Raizen narrowed his eyes. "You're not of this world."
"No. Nor are you, truly." The being stepped closer, though it made no sound upon the deck. "You are not just descendant — you are reincarnate. A vessel reborn."
A cold chill swept through Raizen. "Of what?"
The being raised its hand, and the world around them twisted. The sea fell away. The stars returned — but these stars were not of this age. They were younger, hotter, and closer. The universe turned, and Raizen saw a time when gods still walked among mortals.
A war.
Not of nations — but of ideals. Some gods sought dominion, others rebellion. And in the heart of that war was a figure, clad in dark armor, sword blazing with divine light — a mortal who dared to defy the gods themselves.
"You were him once," the being said softly. "The mortal who rejected both chains and thrones. The one who shattered the first Crown."
Raizen's heart thundered. "That's impossible…"
"Is it?" The being stepped closer. "Why do you think the world bends to your path? Why do prophecies whisper your name before it is known? Why do echoes of your presence ripple backward through time?"
The shard pulsed at Raizen's side, glowing brighter.

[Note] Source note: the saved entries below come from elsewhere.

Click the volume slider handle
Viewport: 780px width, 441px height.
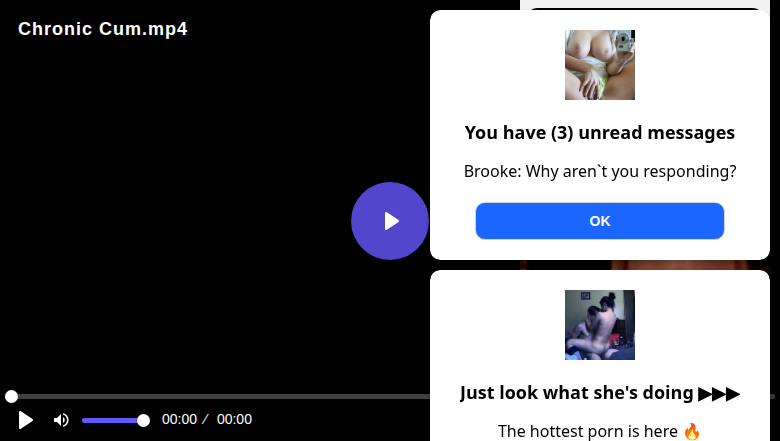pos(143,421)
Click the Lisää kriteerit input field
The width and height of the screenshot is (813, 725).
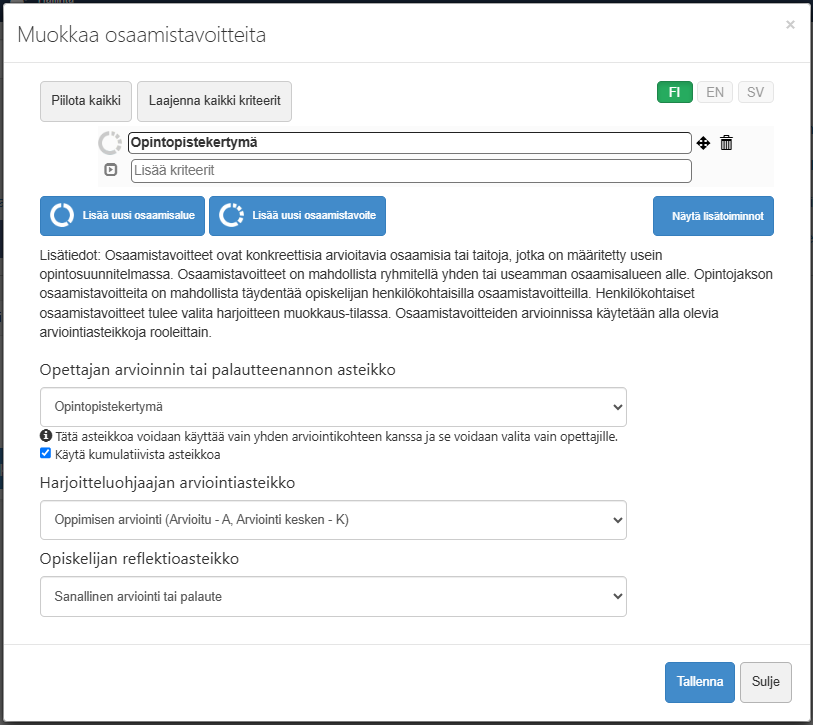410,171
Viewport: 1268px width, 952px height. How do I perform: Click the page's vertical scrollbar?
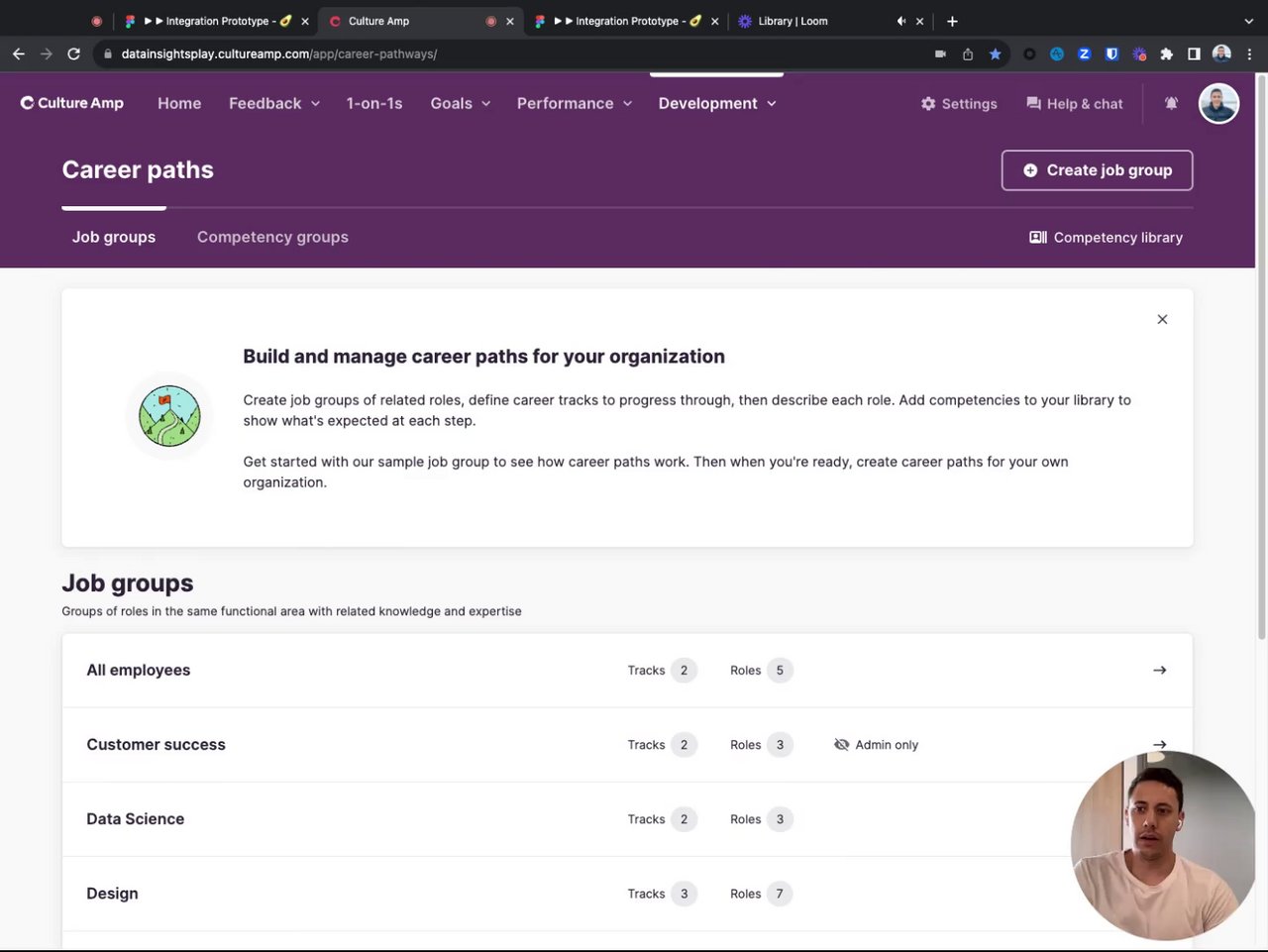(x=1261, y=357)
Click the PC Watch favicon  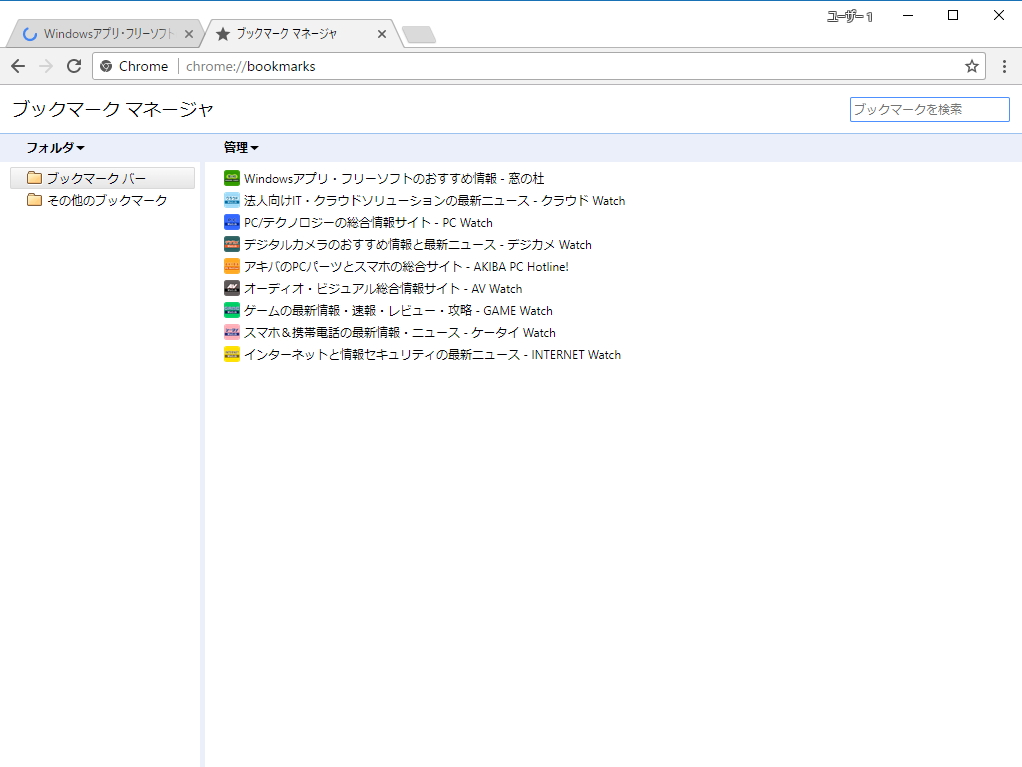232,222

The memories he had glimpsed — the visions, the dreams, the choices he made instinctively — all made sudden, terrifying sense. He was not just fighting to destroy the Crown.
He had already done it once.
And someone — or something — had put it back together.
"You were chosen by neither gods nor kings," the entity continued. "You are the variable. The fracture in destiny's pattern. But know this — every time you rise, they return. Every time you fight for freedom… the Crown remakes itself in shadow."
Raizen stared into the entity's veiled face. "So what now? I'm just doomed to repeat the cycle forever?"
"Not if you break it differently," the being said, and slowly reached out, placing a hand over Raizen's heart. "There is a way. One path… but it will cost you everything that binds you to this world."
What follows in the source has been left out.